The Great Yoga Debacle

(This post has been featured in my local online newsaper, The Voice of Moore County!!!  Check it out!!)

Today, I tried something new.

Please indulge me for a moment as I tell you about my lunchtime “yoga” session. Allow me to start you off with a few bullets so you can fully appreciate my experience:

· I did not realize that I signed up online for HOT yoga. (FAIL)

· The only thing I drank this morning was red bull and diet coke. (FAIL) (Also, don't judge.)

· The only thing I ate this morning was a hand full of energy trail mix and a little oatmeal. (FAIL)

· I had make-up on my face and hair product in my hair. (FAIL)

As I walked into the studio, with my borrowed yoga mat and over sized beach towel, I noticed I was surrounded by women who were…well, let’s just say “toned” is an understatement. I stepped into the 105 degree room and thought to myself, “How in the heck am I going to survive one hour in this HELL room doing yoga when I can hardly even BREATHE just sitting here?”

I wanted to leave.  I wanted to stay.  Honestly, I was intimidated because these women were like Greek Goddesses with taught tummies and rock-hard gleuts.

Then we started. And the first five minutes were GREAT! I was keeping up. I was breathing. I was downward-dogging and planking and warrior posing like a champ.

Then…all of a sudden. It wasn’t so great. I thought I was going to puke on my yoga mat. 

I stepped out of the HELL room into the nicely air conditioned room where the owner shoved something with electrolytes down my throat provided me with a wonderful drink full of vitamins and electrolytes. He explained that hot yoga is the hardest thing he’s ever done…harder than triathlons even.  Most people have to take a break their first time.  I’m pretty sure he said some other stuff like Namaste and crap….but I was zoning. I had my eye on the air conditioner in the window and nothing else.

Immediately, the electrolytes hit my body and I was like freaking superwoman. I was ready to face the HELL room again.

So I did. And I rocked out the rest out the rest of the session.  And when I say "rocked out," I really mean that I tried every move and didn't die.

At the very end of most every yoga session, the class spends a few minutes meditating. While I was laying flat on the mat, some person (an angel? A heavenly Saint? The Red Cross?) placed a cool cloth on my face and proceeded to massage my neck, shoulders and arms with lavender oil.
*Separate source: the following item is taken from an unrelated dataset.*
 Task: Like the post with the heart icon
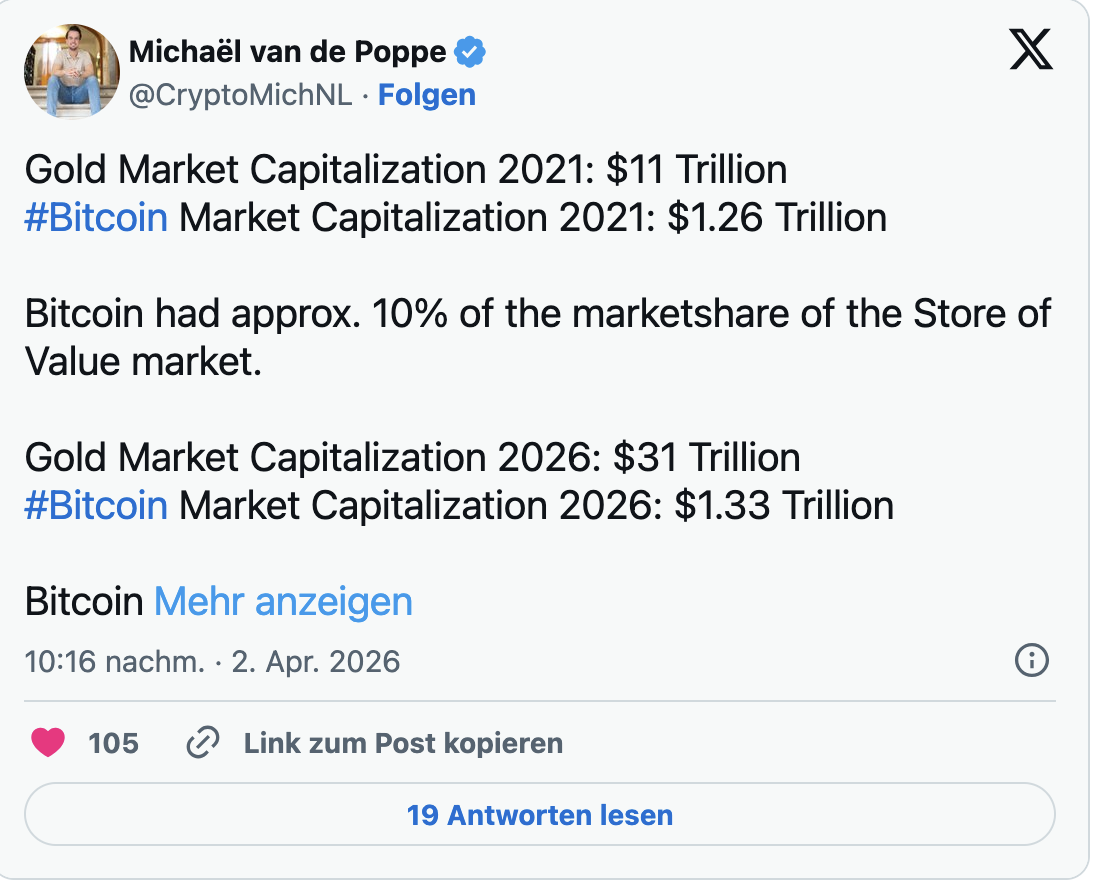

It was in that moment, that I fell in love with Hot Yoga.


However, there are a few lessons- learned that I will share with you…in case you, too, decide to try yoga on your lunch break:

1. If you sign up for yoga, know in advance that it is HOT Yoga.
2. Diet coke and red bull do not hydrate your body.  In fact, you might as well just drink chalk.

3. Sweat dripping in your eyes mixed with make-up and hair spray is like taking a can of Lysol and spraying directly into your corneas.

4. When you are done, your hair may or may not look exactly like that lady at The Food Mart who shops in her bath robe and slippers. You know the one.

5. You CAN equally LOVE and HATE something.

And there you have it. My lunchtime hot yoga experience.
I can’t wait to go back.  Seriously, the feeling of walking out of that hot body soaking wet, my mind perfectly clear and an energy that almost doesn't make sense...I loved it.